T, the unique part of your sitch is the long distance part. Even if he wanted to see you it would be difficult to do. The distance brings detachement, good for you, bad if he detaches completely. All these months going dark did what they were supposed to do. I am NOT saying to pressure him or anything. But sitting around for much longer I don't think has anything more to offer you. You have all the tools, the knowledge, the discipline, you have to revisit your goals re him and your R (no need to set goals for youself, you are already ahead by ...my estimate 5 years at this point) and ACT. I know being patient is acting in our cases, but I definitely believe yours is a bit different.
My thinking behind my suggestion was that since -and I agree- we don't want to push him, or make him feel we are desperate and needy (which we aren't in any case) and since our goal is to create bridges, communication channels, we should think of things to do, that will remind him of you and your personality (and possible make your changes known) to him, without making him feel he needs to do something about it. Just a song (like he did) that you like, that you send him, without asking anything about it, not even if he likes it, for me could do that.

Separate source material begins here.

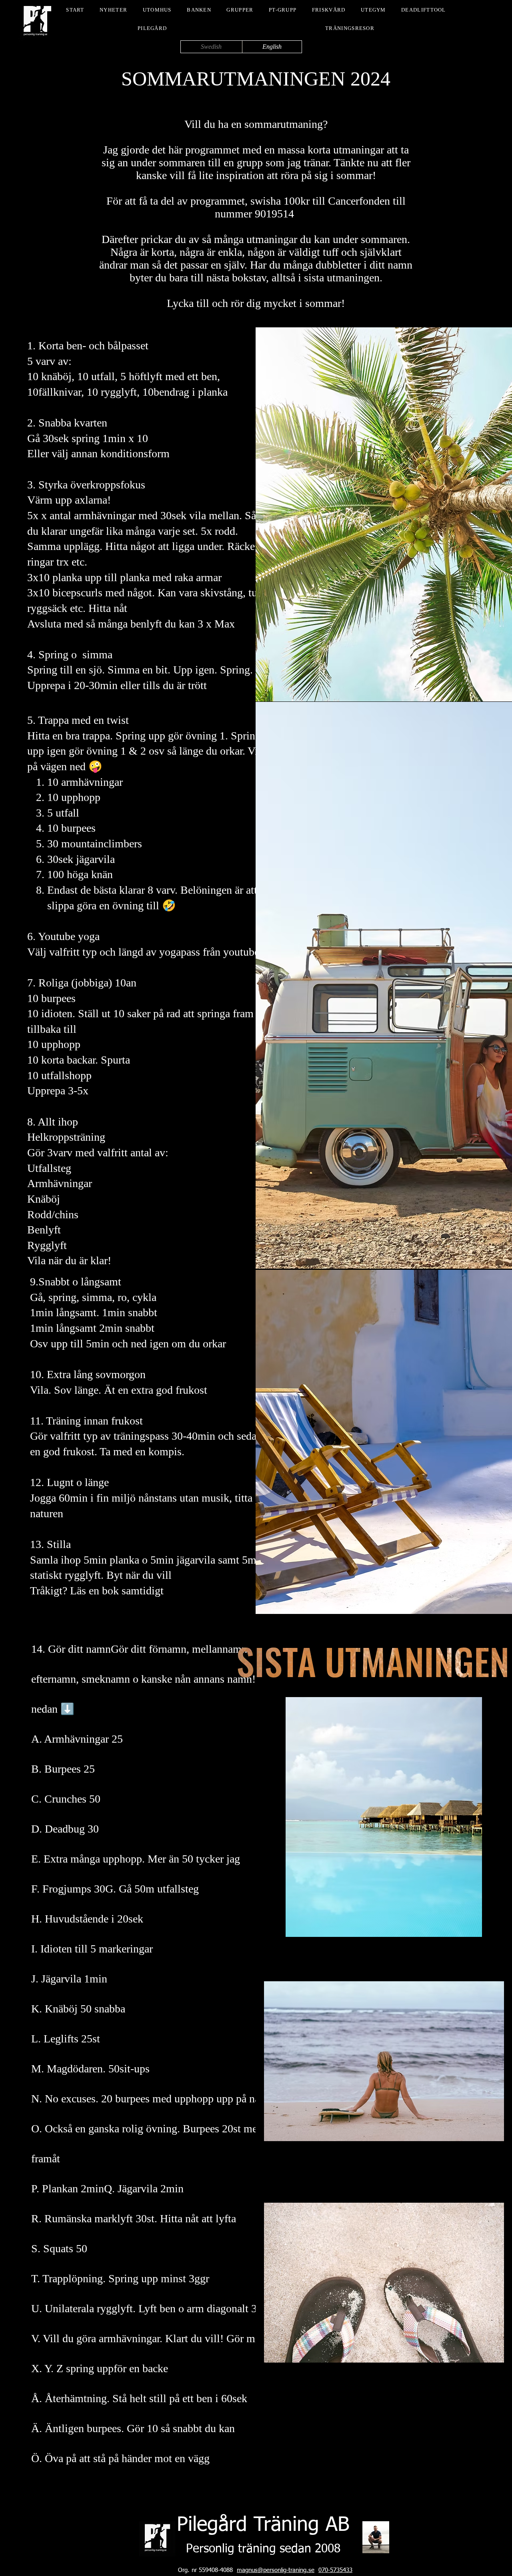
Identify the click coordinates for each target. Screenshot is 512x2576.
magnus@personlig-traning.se (275, 2570)
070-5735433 (335, 2570)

A piece in a newspaper that you can scan and sent him about something you know he would be interested in, with a note "I thought you'd like that" could do that. No questions, nothing.
Especially with your trip to NY you need to at least have made some contact prior to just telling him to meet up there.
I am glad about all your 180s. I am glad you have so much life in you. You had this opportunity to learn yourself, about yourself on time and you make the best out of it. You are a lucky and smart girl.